As the title says,
my father and I have never got along, we have had many many problems.
My dad seems to make my life a misery everyday, most of all about the clothes I wear, yesterday my button was open frm the top he goes "YOU WHORE" u have no self respect blah blah, the thing is its getting me down, the weather is hot, and really boiling and I often get skin burns, and rashes in this weather especially if I am covered, he has been making life hell for me.
Then he normally goes " I WILL NOT TALK TO U ANYMORE, DO WHAT YOU WANT THE WORLD WILL SHOW YOU U JUST WATCH" this hurts because when I wear something that makes me feel happy , he always makes a horrible comment which makes me feeling low all day and sad with super low self esteem.
He has complained to collegues about my clothes and they sometimes side with him but most of the time, they tell him to stop being so over protective.
I am typing this in a hurry because he is comming to collect me so he is going to drop me of to work.
Anyway, its summer now I would love to wear those cute Kaftan dresses with highheels, and look sexy, but he just tells me I am a whore + slut.
I like attention but not slutty attention, I get a lot of attention anyway even when im covered and if a guy makes a comment about me walking by he would yell and go mental at my clothes in front of him.
I love pencil skirts with a nice top he doesnt like it when I show my legs, it doesnt help as we are muslims, and he is from Pakistan, I am beginning to despise my religion and culture.
And I know a lot of you might be offended but I am beggining to hate Pakistanis and I hate to make contact with any since I have had horrible experiences with them. I am driving away from my religion and idk whats happening to me, I dont like my relatives, I went to Pakistan and was neglected by my family because of my clothes, and all my cousins were jealous.
I told him once " I hate pakistanis, and I dont want to marry one either" he fumed, and goes you mental bitch u watch when you marry a non pakistani they will all betray u and use for sex.
I dont believe that, I just dont want to have anything to do with pakistanis, really im sick of the culture and sick of the lifestyles, its all about money with them and too much restrictions, I dont know how people will react to this but this is how I am feeling and I really cant control myself i need to let this out because its killing me.
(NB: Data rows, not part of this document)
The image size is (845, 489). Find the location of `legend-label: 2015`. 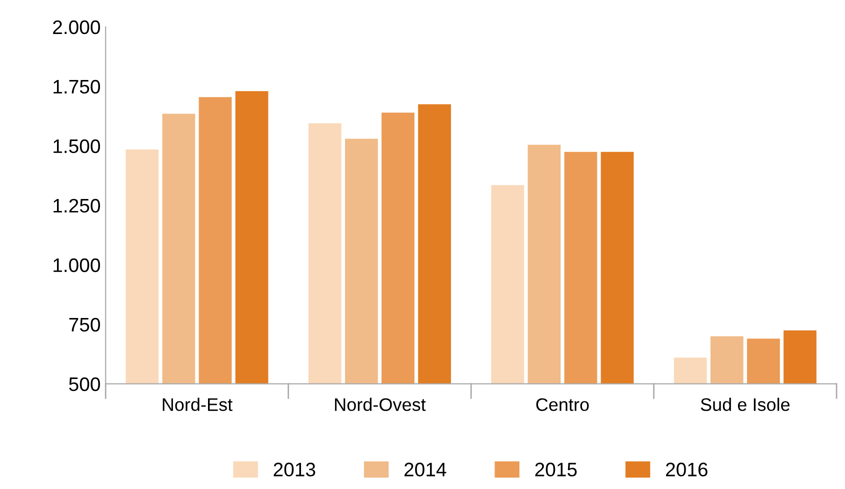

legend-label: 2015 is located at coordinates (556, 469).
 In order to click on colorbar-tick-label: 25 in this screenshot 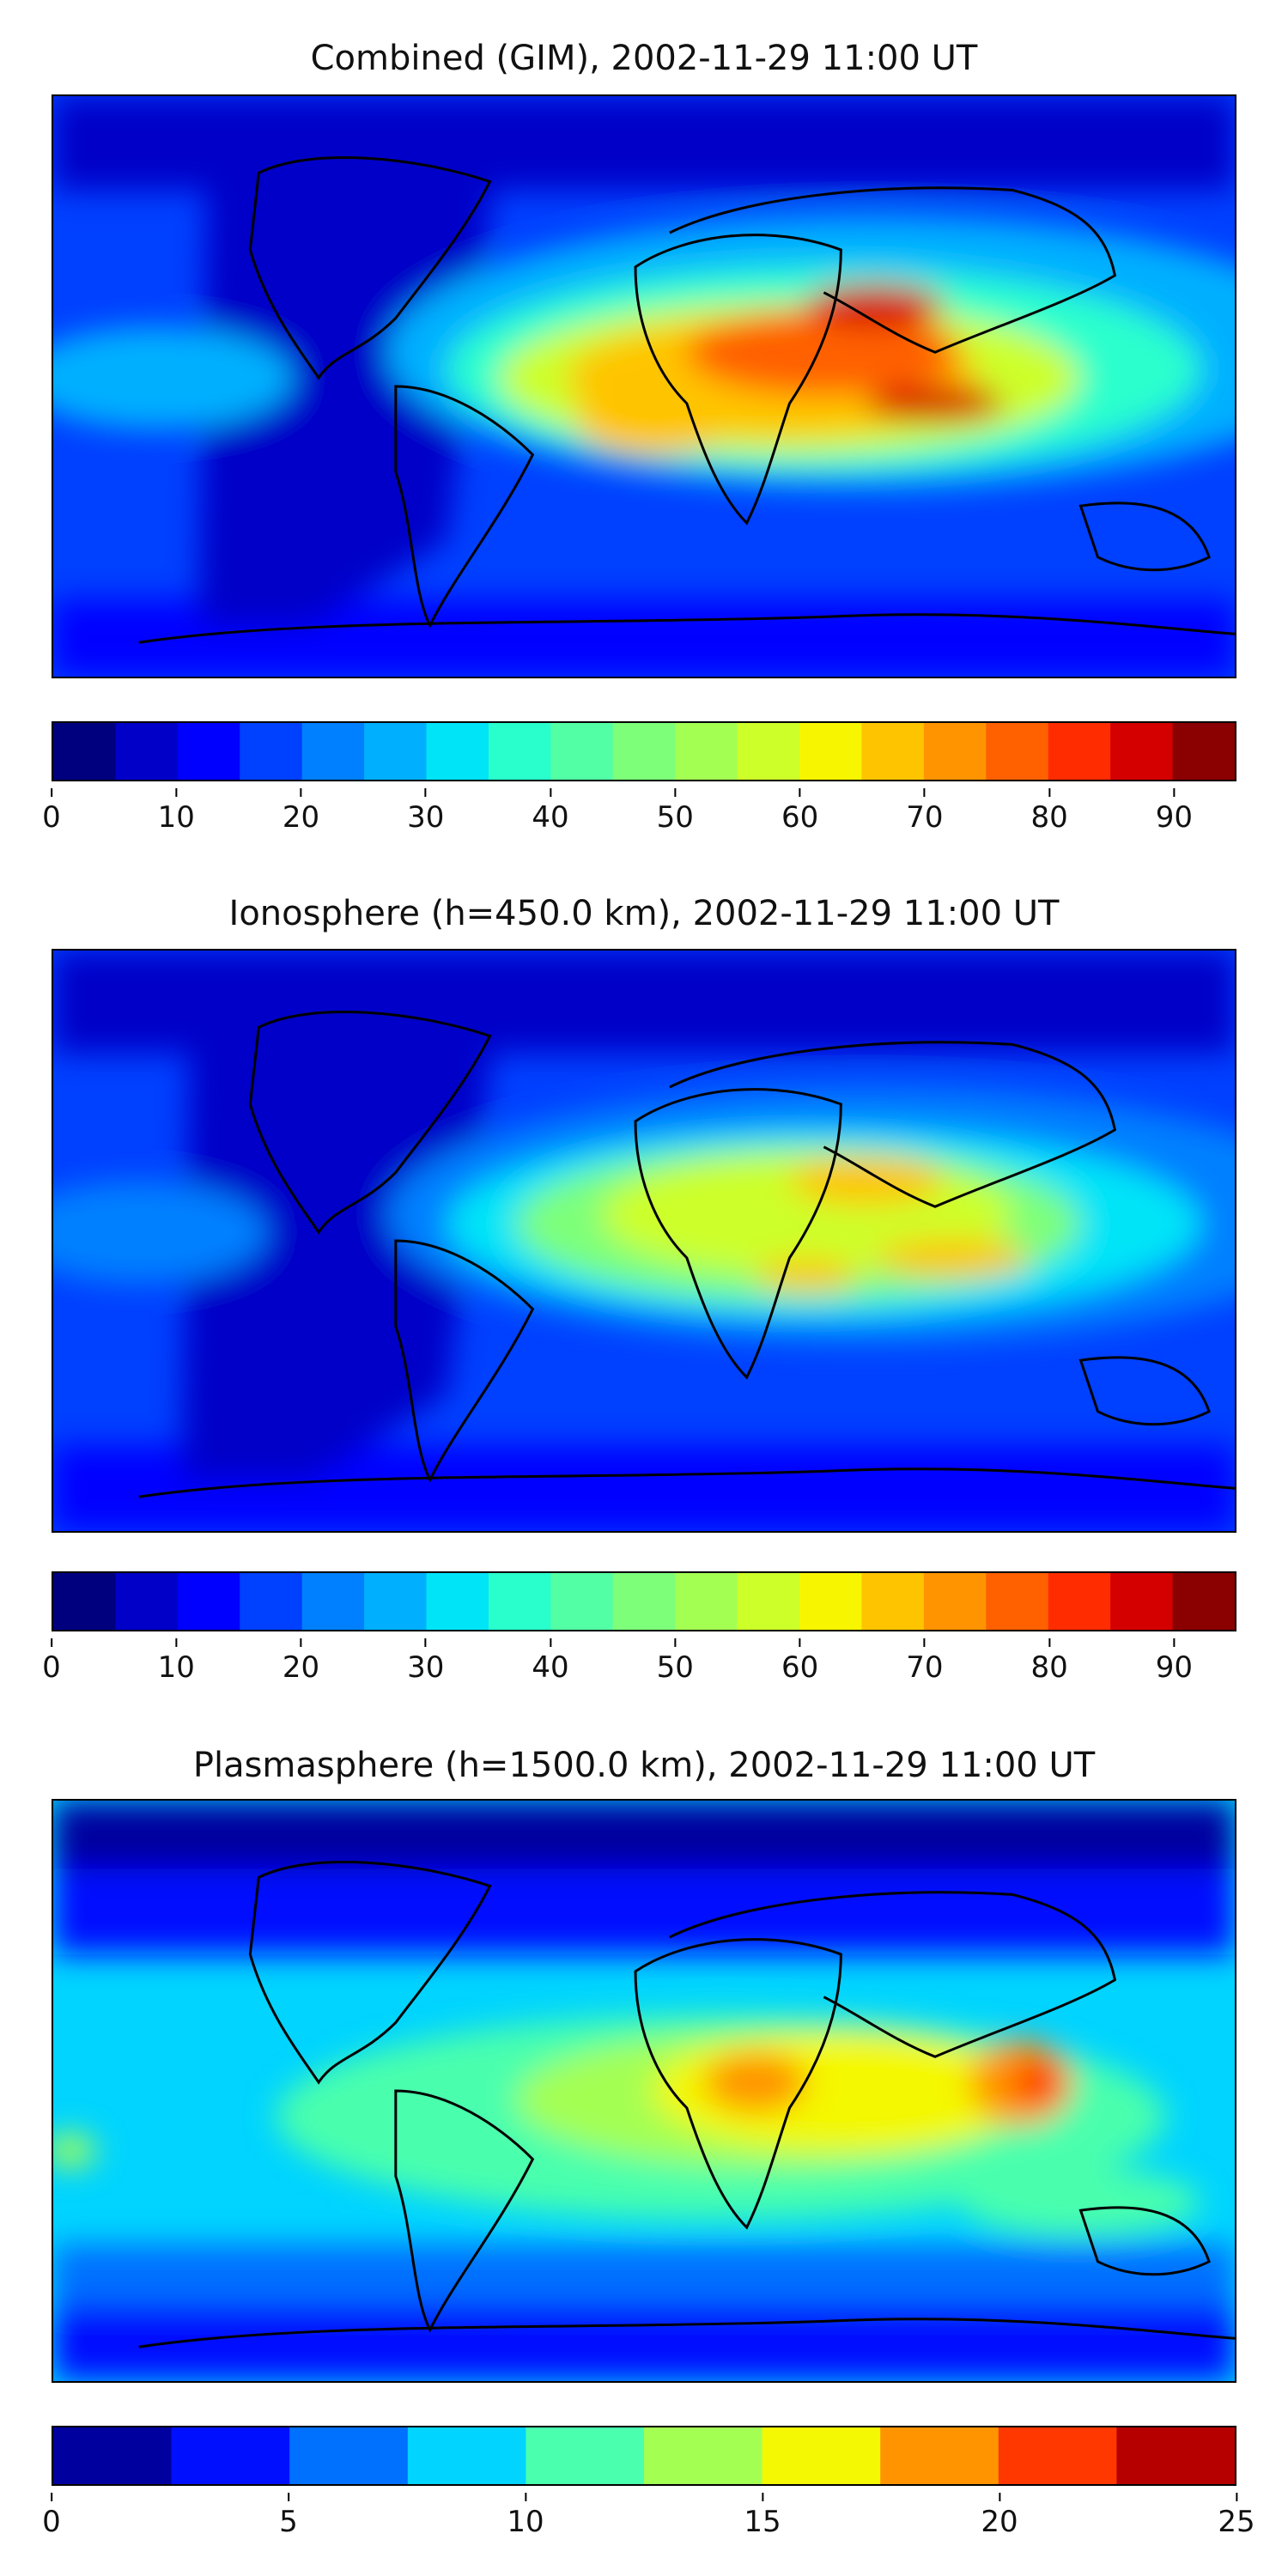, I will do `click(1236, 2522)`.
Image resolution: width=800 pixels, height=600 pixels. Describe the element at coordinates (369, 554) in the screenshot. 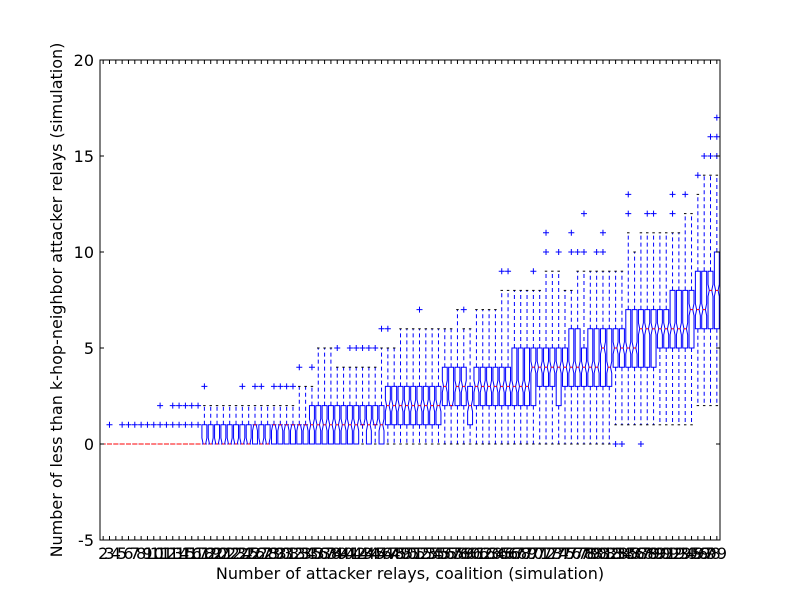

I see `x-tick-label: 44` at that location.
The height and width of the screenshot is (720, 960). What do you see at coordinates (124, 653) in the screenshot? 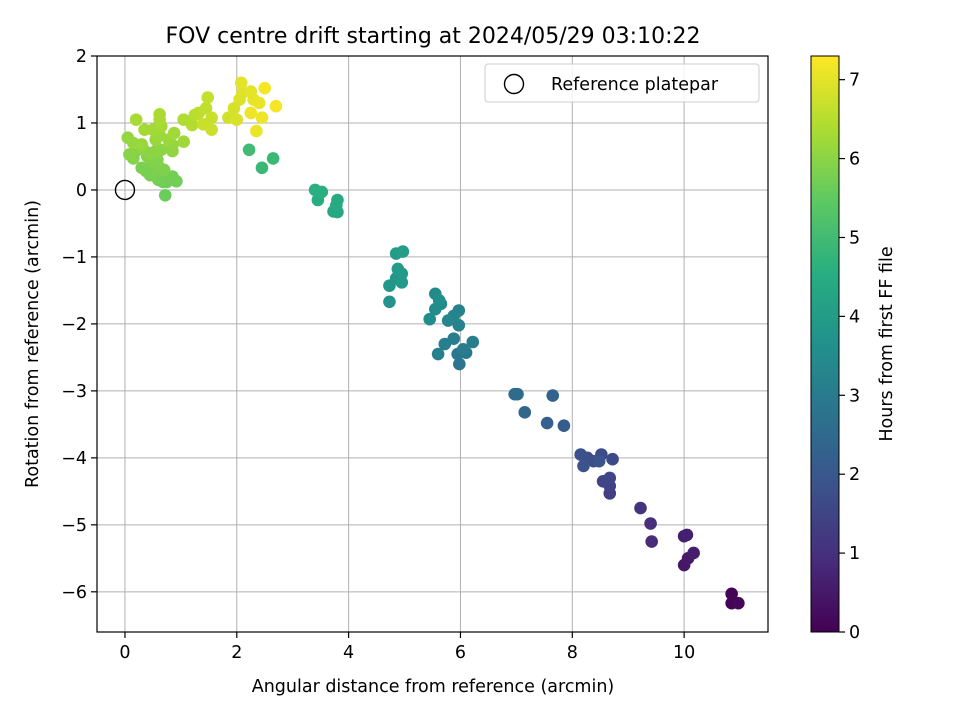
I see `x-tick-label-0: 0` at bounding box center [124, 653].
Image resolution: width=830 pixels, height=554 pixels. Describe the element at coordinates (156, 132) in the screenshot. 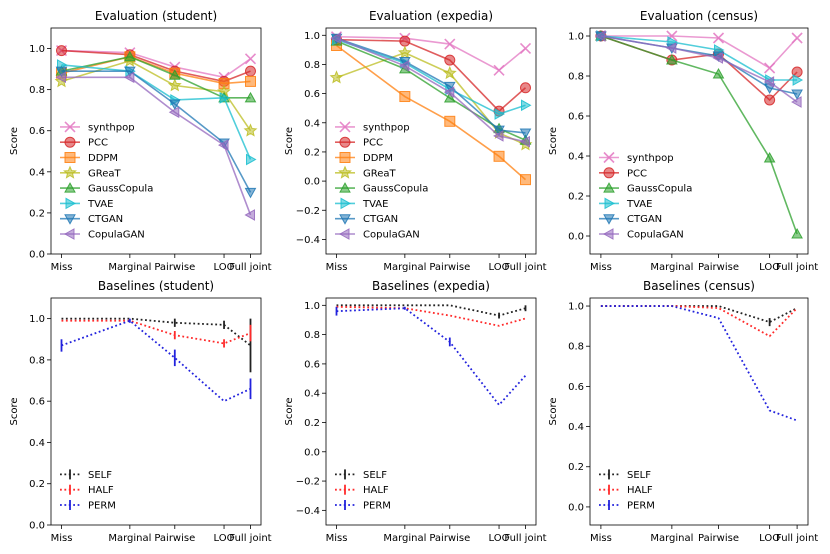

I see `series-ctgan` at that location.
I do self harm and did the other day , my parents and brothers ganged up on me and called me mental, they were ok with me for one day and the next day everything was back to normal...I mean do I have to self harm to get them to be nice to me?
I dont want to , because it is my only outlet.
Also a guy at work who is greek will be taking me out to dinner he is 50 and im 18 , he gives me the father like figure and pays attention to me, im so worried ... i just dont know what else to say
I dont like my father at all, but my mother is always siding him which makes me dislike her much.
My mind is so dead and all over the place, im really on the edge now, and I will explode im so scared and depressed. Please dont attack me for saying this as I am seriously very depressed and upset.